Dongdong Zhao, Guangyue Guo, Xiuwen Lu, Changtian Song

Published: 01 Jan 2025, Last Modified: 25 Jul 2025CSCWD 2025EveryoneRevisionsBibTeXCC BY-SA 4.0

Abstract: Nowadays, deep learning techniques play a crucial role in fields such as computer vision and natural language processing. However, the security and privacy of deep learning models are still threatened. One common type of attack is adversarial attacks, where attackers construct adversarial examples that appear indistinguishable from normal samples to human eyes and induce deep learning models to make misjudgments, potentially leading to catastrophic consequences in deployed systems. Additionally, deep learning models rely heavily on large amounts of training data, once the user information is exposed, the user privacy and security will be compromised. The challenge lies in training deep learning models that are robust against adversarial attacks while protecting user privacy. Most of the existing detection and defense methods are only effective for specific types of attacks and are too dependent on the specific principles of adversarial attacks.
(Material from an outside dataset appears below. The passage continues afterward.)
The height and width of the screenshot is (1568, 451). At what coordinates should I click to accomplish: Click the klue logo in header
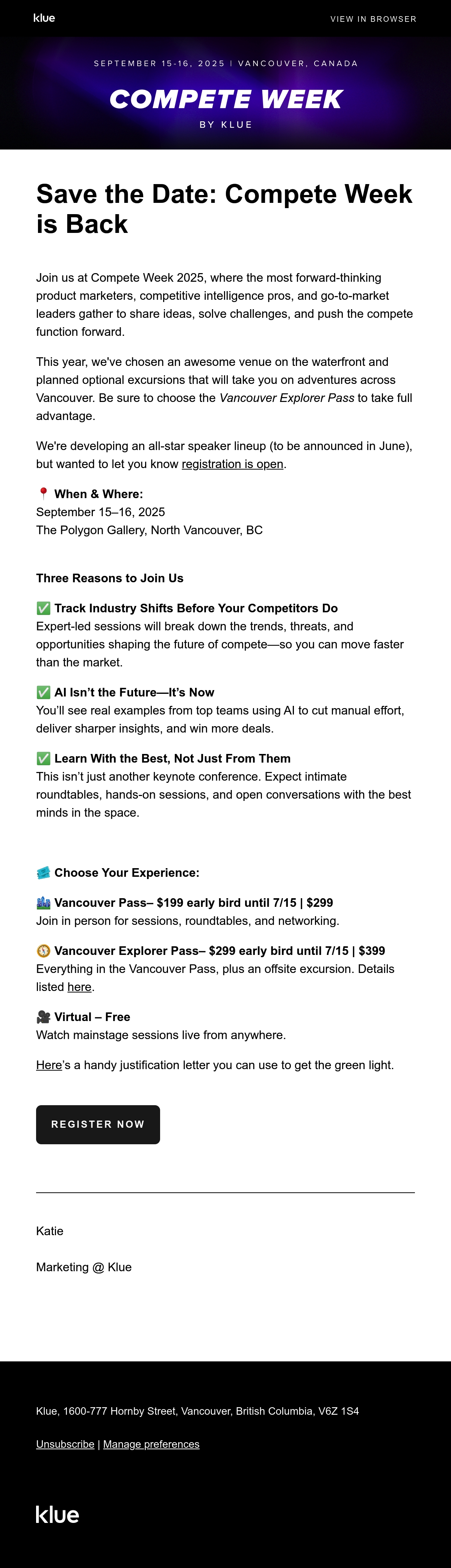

Particularly, they do not consider privacy-preserving. In this paper, a privacy-preserving method for adversarial sample detection and defense is proposed, which utilizes denoisers and detectors to defend against adversarial samples while employing differential privacy mechanisms to protect user privacy. Experimental results demonstrate that this method can provide differential privacy protection, adversarial sample detection and defense without significantly affecting the model's accuracy. It effectively defends against common adversarial attack methods such as the Fast Gradient Sign Method (FGSM), Iterative and Projected Gradient Descent (PGD). Furthermore, our method achieves a trade-off between the model's privacy, adversarial robustness, and accuracy.